Open taylorreiter opened 4 years ago
I don't see any inherent barrier - LCA methods always aggregate to at least one level higher than the lowest taxonomic rank present, but if we did a bunch of species level classification on the full set of GTDB genomes, you'd be able to get at strain simply by looking at differences between members of the same species.
I think the bigger barrier here is choosing cutoffs to delineate between genus, species, and strain. It's not clear to me from my various readings that there's a natural cutoff anywhere above 97% similarity... so how do you decide that something is a new strain vs a new species?
Ah that's a good point. Esp for clinically relevant strains, a pathogenic strain may be 99.99% similar to a non-pathogenic strain given that a single SNP or a single HGT could confer pathogenicity. These orgs would be referred to as separate strains in the medical literature, but could look identical using sourmash depending on the size/placement of the changes.
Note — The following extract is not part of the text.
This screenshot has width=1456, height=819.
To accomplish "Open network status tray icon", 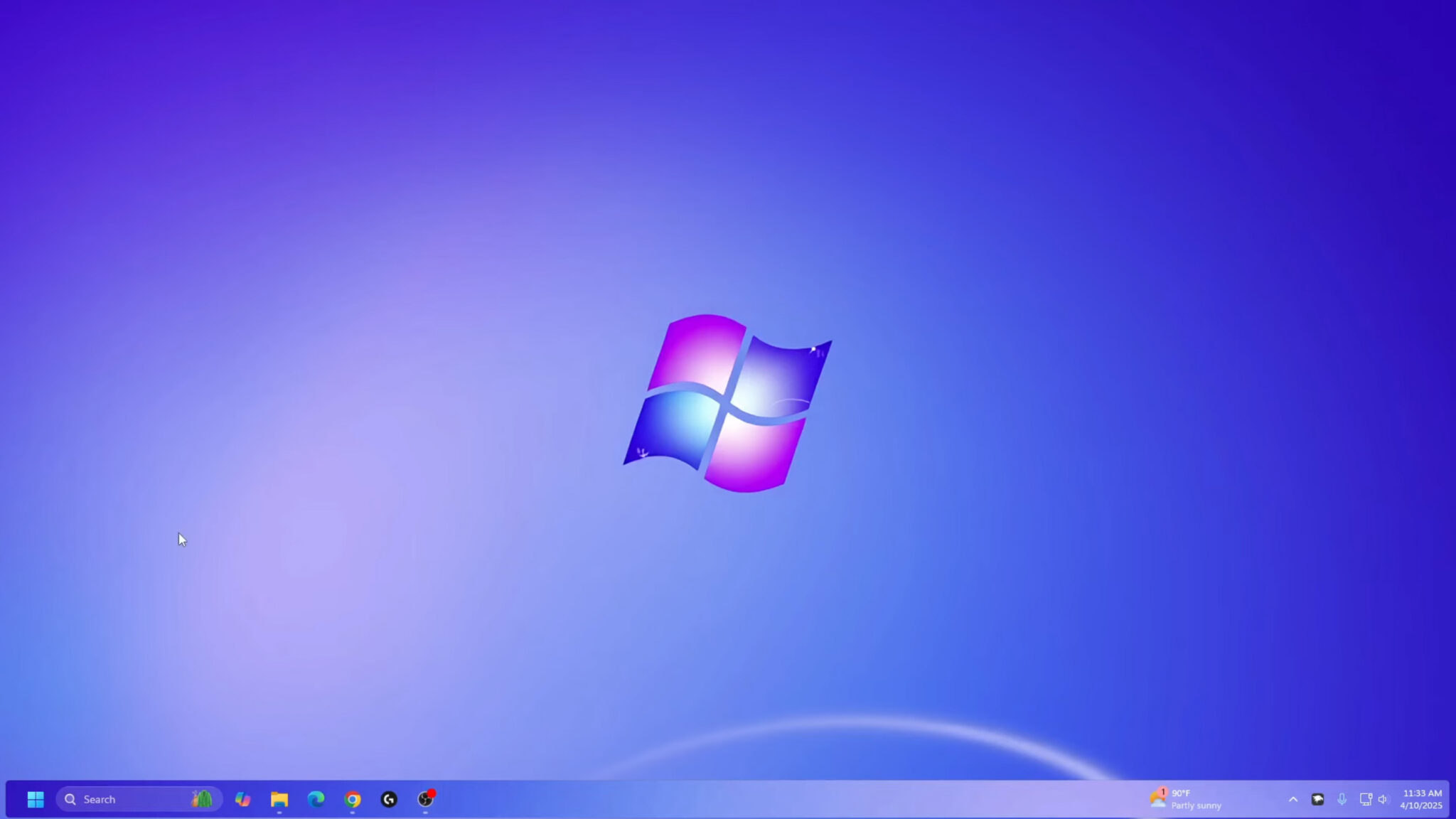I will pos(1365,799).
soooo probably very tricky.
I think my thought here though is that we could say contig 1 and contig 2 have a lot of the same k-mers, and those k-mers are all in general more abundant than most of the other k-mers in the genome bin, and thus probably are duplicate/redundant contigs of similar genomic regions in strains.
At some very distant future date, could we somehow use k-mer abundance to estimate strain heterogeneity? The GTDB LCA database has two layers of aggregation that obscure strain-level differences: First, GTDB guide genomes are representatives, so other closely related strains aren't captured in the database, so only one strain should assigned to closely related strains that are of the same species. Second, LCA methods aggregate to species level as the lowest taxonomic rank (I think). These two things would obscure if two strains were present in the same genome bin.
Currently, we've tried charcoal with a genus-level cutoff for contamination. With the "clean" contigs, could we use cross-contig k-mer abundance profiles to estimate strain heterogeneity, e.g. contigs that contain mostly the same genes/operons but originate from different genomes from a population of closely related strains?
Might not really be worth the time -- marker-gene based methods might get at this better, just a thought though.